SELECTED PASSAGE -

As shown on the Consolidated Statements of Cash Flows (see page 6), net cash
required by changes in operating assets and liabilities was $2.5 million more
than the net cash provided by operating activities.  Cash totaling $135.6
million was used for purchases of property, plant and equipment, payment of cash
dividends, purchase of preferred and common stock and reduction of long-term
debt.  This total cash requirement of $138.1 million was provided by using part
of the $256.9 million cash balance available at the beginning of the year which
included the proceeds from the sale of Thomasville Furniture Industries, Inc.,
in December 1995.

Working capital was $296.6 million as of March 31, 1996, $50.2 million lower
than the $346.8 million recorded at year-end 1995.  The reduction in working
capital resulted primarily from the $138.4 million decrease in cash and short-
term investments with an additional $19.0 million due to increases in income
taxes payable and decreases in inventories.  Partially offsetting the decreases
in working capital were a $44.1 million for higher levels of accounts receivable
and other assets, a $32.4 million reduction of short-term debt and current
installments of long-term debt, and a $30.7 million decrease in accounts payable
and accrued expenses.  The increase in receivables of $37.3 million was due to
higher sales late in the quarter.  The decrease in accounts payable and accrued
expense was largely attributable to the payment of the 1995 incentive bonus.

CHALLENGE - Transcribe the passage on cash flow and working capital from "As shown on" up to and including "in December 1995.".

SUPPLIED INFORMATION -
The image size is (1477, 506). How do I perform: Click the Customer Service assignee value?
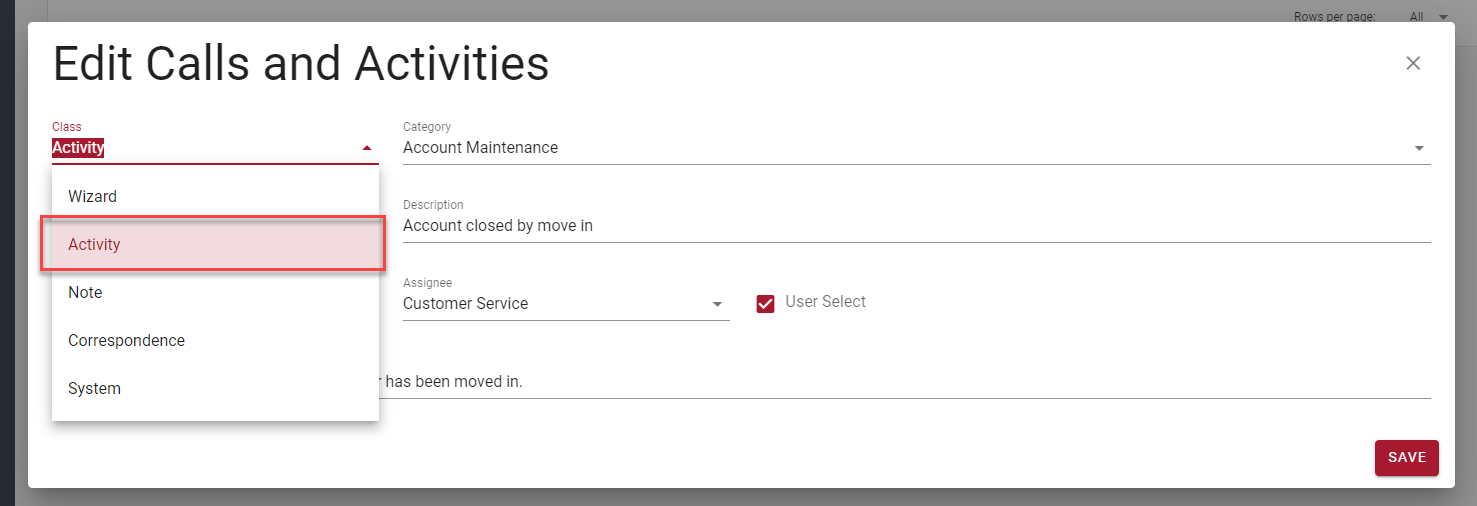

THE REPLY -
As shown on the Consolidated Statements of Cash Flows (see page 6), net cash
required by changes in operating assets and liabilities was $2.5 million more
than the net cash provided by operating activities.  Cash totaling $135.6
million was used for purchases of property, plant and equipment, payment of cash
dividends, purchase of preferred and common stock and reduction of long-term
debt.  This total cash requirement of $138.1 million was provided by using part
of the $256.9 million cash balance available at the beginning of the year which
included the proceeds from the sale of Thomasville Furniture Industries, Inc.,
in December 1995.